» **Stated exercise**
Copy each line of the records below that contains the string "width". Case matters.

[Page and screen pointing data]
--
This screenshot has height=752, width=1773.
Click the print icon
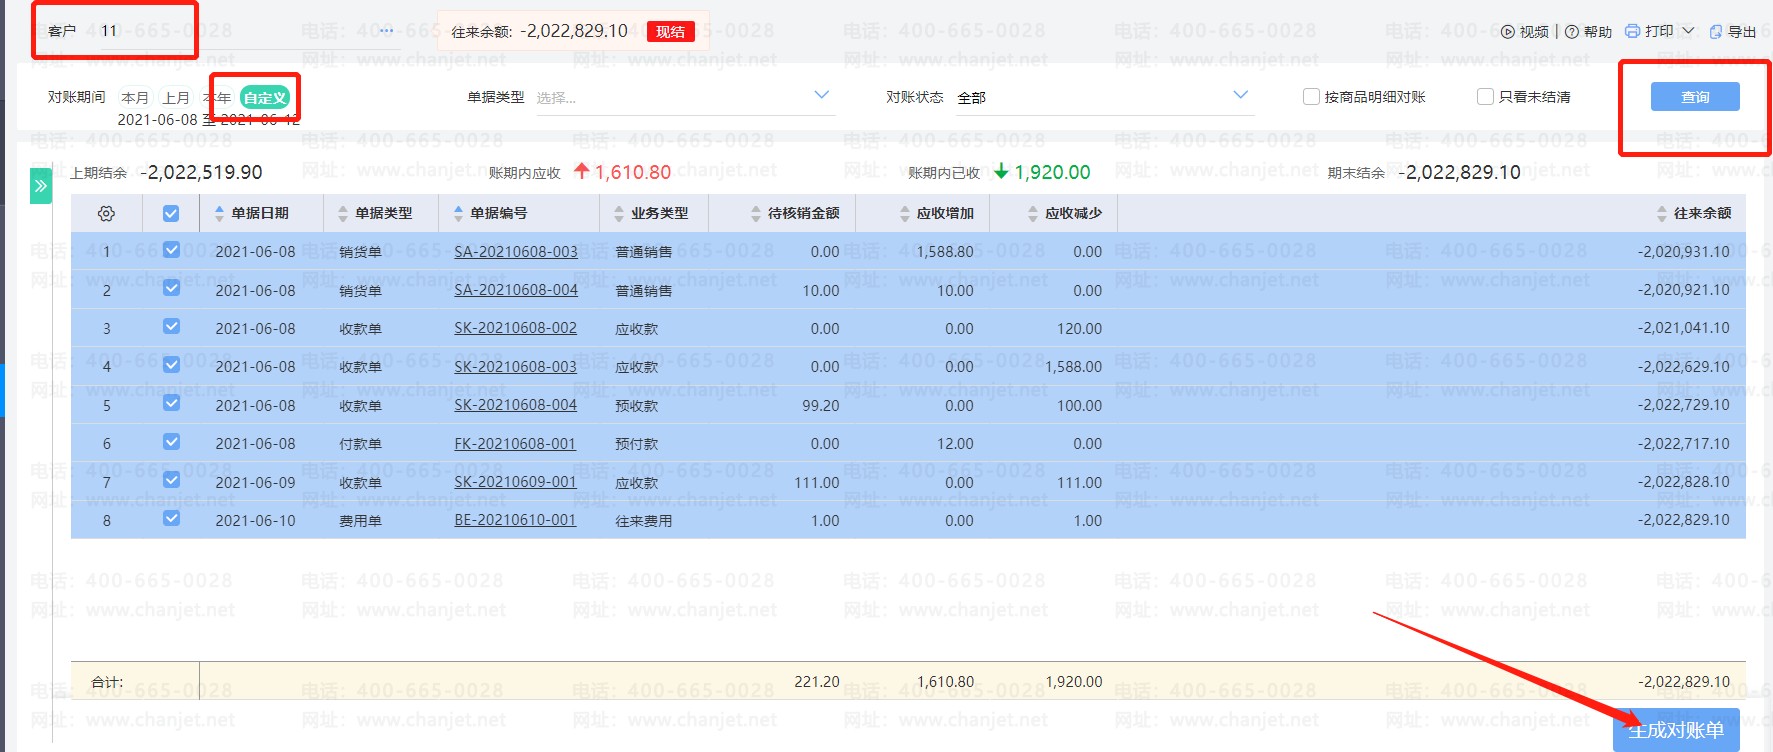[x=1633, y=32]
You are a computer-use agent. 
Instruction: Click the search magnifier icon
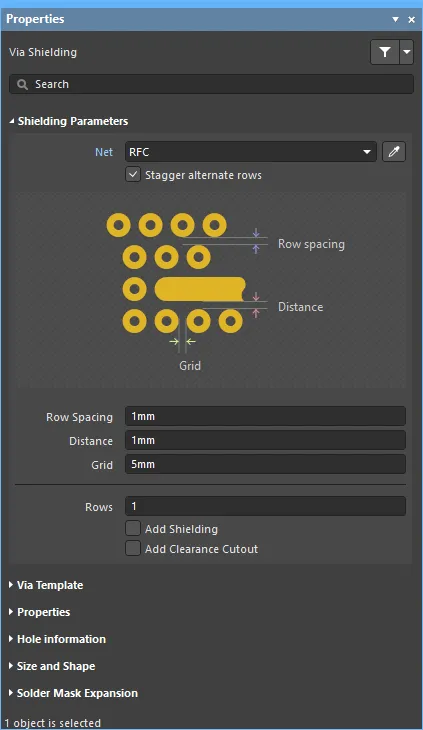pyautogui.click(x=22, y=84)
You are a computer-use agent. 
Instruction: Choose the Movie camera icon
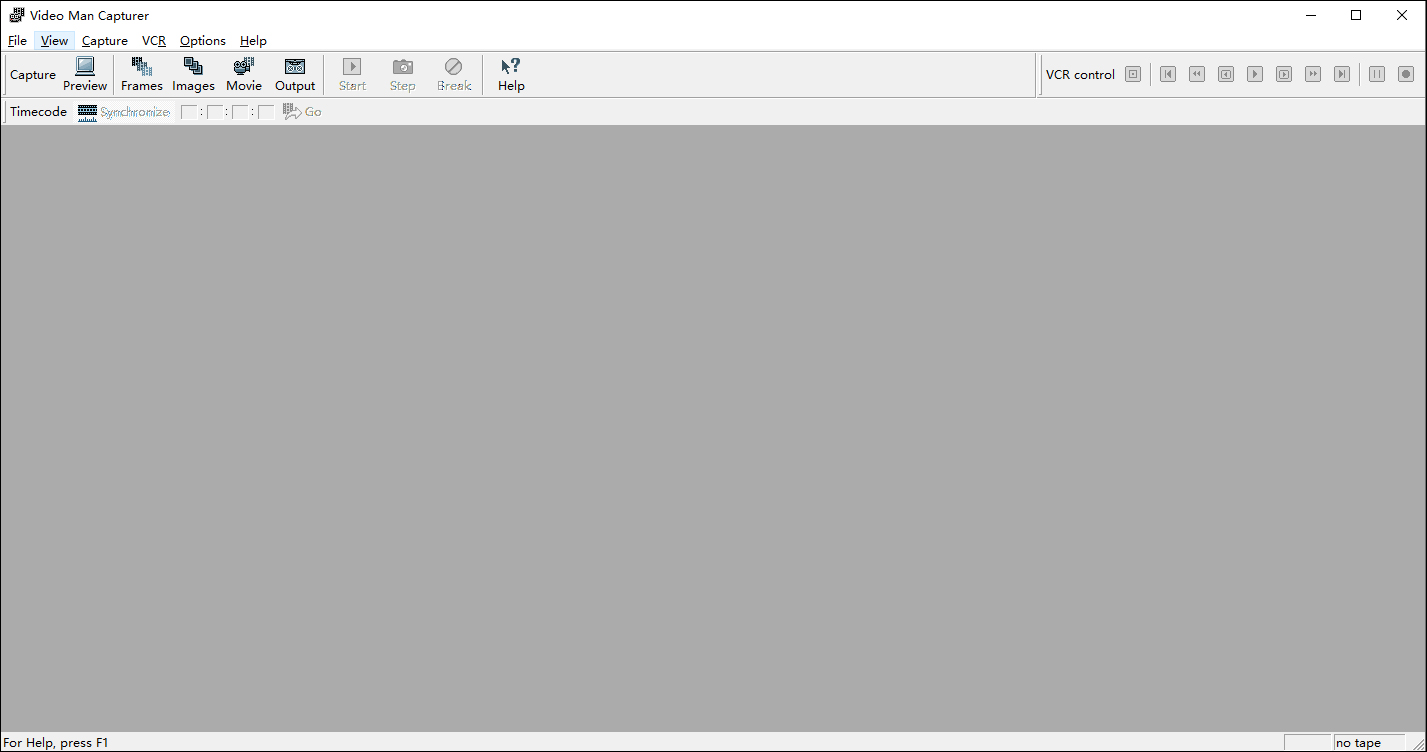coord(244,67)
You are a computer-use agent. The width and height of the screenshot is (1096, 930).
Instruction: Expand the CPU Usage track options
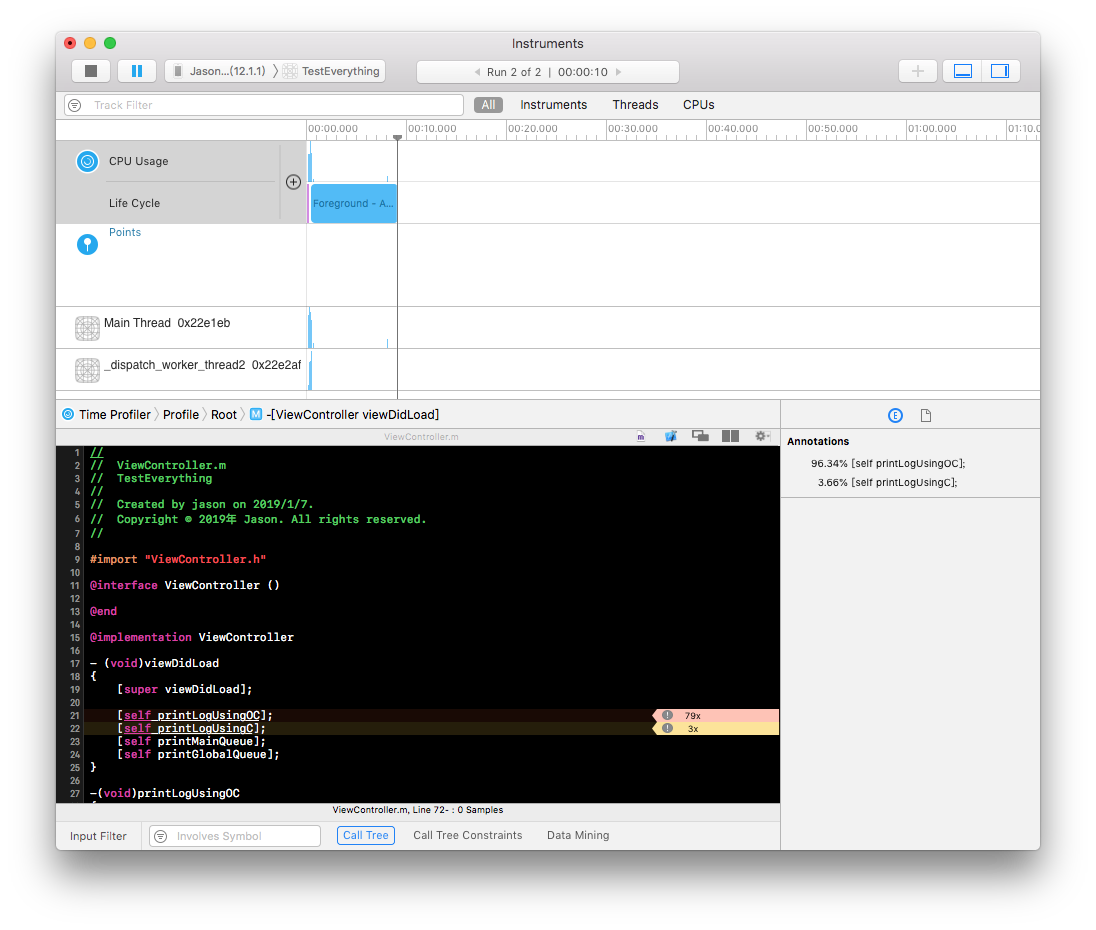tap(293, 182)
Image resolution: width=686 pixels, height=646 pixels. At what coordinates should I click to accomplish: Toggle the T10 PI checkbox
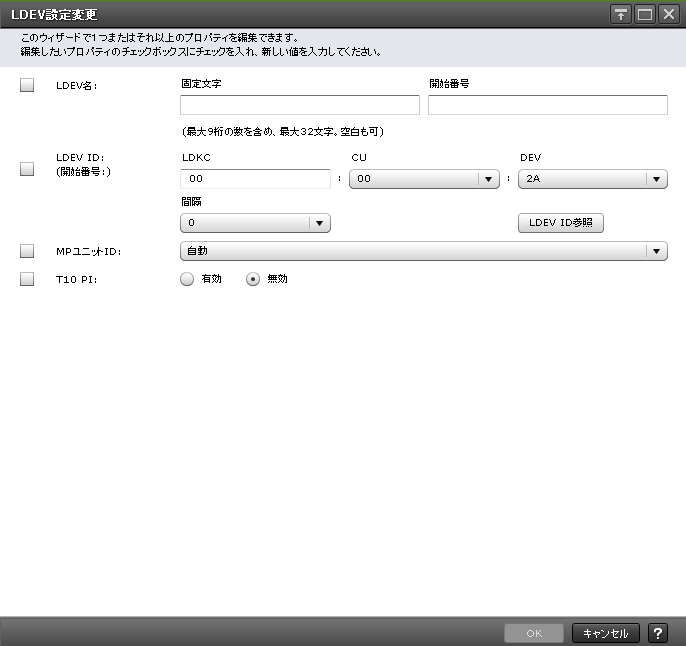point(27,280)
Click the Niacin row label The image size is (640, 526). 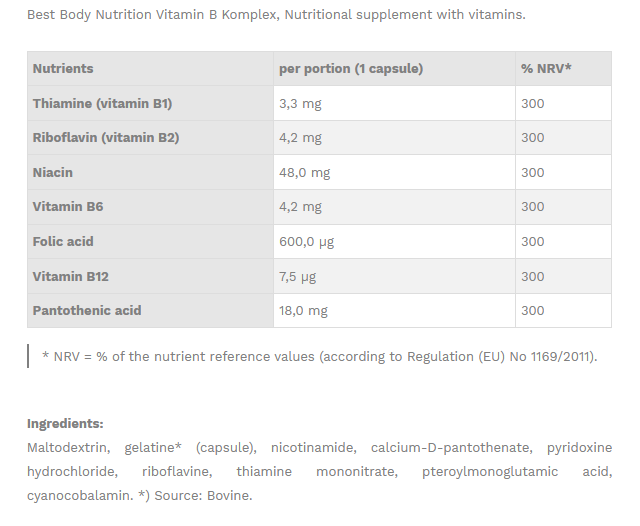(x=53, y=172)
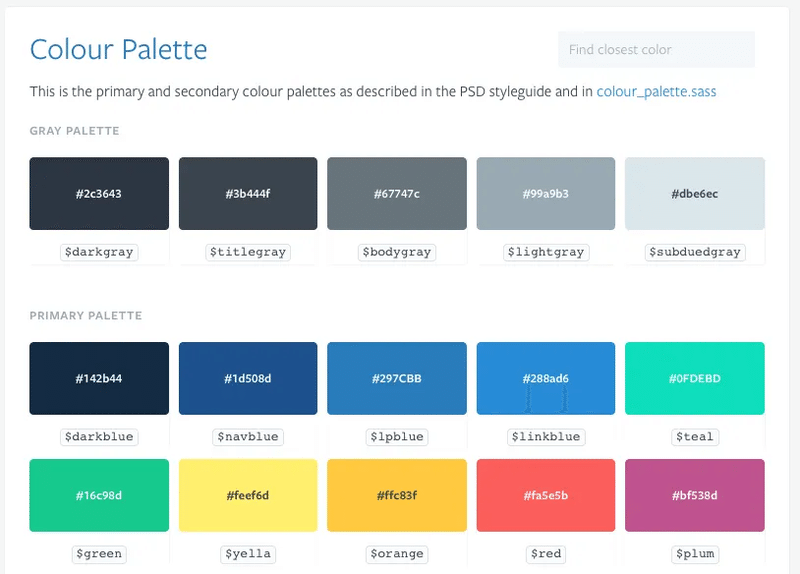The image size is (800, 574).
Task: Open the colour_palette.sass link
Action: click(x=656, y=92)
--
» **Solution for this problem**
This screenshot has height=752, width=1773.
You are a computer-use agent. The width and height of the screenshot is (1096, 930).
Image resolution: width=686 pixels, height=646 pixels. At what coordinates should I click to accomplish: Toggle the T10 PI checkbox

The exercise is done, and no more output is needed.